[Stored items]

↓↓↓

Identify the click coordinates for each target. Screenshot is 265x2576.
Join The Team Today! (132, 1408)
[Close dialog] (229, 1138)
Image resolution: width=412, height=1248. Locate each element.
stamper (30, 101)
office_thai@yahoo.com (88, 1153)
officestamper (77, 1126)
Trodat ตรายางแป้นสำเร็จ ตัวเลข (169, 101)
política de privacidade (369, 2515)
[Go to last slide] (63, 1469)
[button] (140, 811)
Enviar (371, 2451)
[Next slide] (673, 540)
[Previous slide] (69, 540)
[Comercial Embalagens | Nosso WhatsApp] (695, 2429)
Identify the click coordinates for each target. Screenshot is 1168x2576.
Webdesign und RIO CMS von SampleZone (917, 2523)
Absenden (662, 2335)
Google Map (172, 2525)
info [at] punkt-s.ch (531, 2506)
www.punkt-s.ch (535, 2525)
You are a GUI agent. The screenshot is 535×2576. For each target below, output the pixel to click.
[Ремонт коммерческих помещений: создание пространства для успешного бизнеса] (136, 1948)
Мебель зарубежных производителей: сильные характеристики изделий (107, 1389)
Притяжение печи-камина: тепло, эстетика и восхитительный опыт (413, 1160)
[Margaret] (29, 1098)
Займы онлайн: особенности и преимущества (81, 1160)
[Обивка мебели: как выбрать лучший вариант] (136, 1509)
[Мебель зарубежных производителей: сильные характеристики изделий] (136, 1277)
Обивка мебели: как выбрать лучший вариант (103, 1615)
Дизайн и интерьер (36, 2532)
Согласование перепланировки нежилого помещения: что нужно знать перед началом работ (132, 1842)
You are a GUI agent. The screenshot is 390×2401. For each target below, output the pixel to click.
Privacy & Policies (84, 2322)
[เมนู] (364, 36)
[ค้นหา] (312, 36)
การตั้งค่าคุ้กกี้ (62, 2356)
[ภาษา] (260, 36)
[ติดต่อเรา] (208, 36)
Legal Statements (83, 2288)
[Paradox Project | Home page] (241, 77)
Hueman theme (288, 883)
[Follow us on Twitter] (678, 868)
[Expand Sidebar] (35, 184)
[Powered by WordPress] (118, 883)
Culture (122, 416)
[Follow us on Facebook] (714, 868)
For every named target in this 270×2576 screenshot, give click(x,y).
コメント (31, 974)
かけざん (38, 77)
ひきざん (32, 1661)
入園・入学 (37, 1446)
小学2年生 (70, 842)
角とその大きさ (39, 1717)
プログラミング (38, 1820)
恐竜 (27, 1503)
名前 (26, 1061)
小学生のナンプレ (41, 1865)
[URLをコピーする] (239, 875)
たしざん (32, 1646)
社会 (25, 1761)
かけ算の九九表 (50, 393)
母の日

↑↑↑

If the string "производителей" is in a line of the entries, pick that line out.

Мебель зарубежных производителей: сильные характеристики изделий (107, 1389)
[Мебель зарубежных производителей: сильные характеристики изделий] (136, 1277)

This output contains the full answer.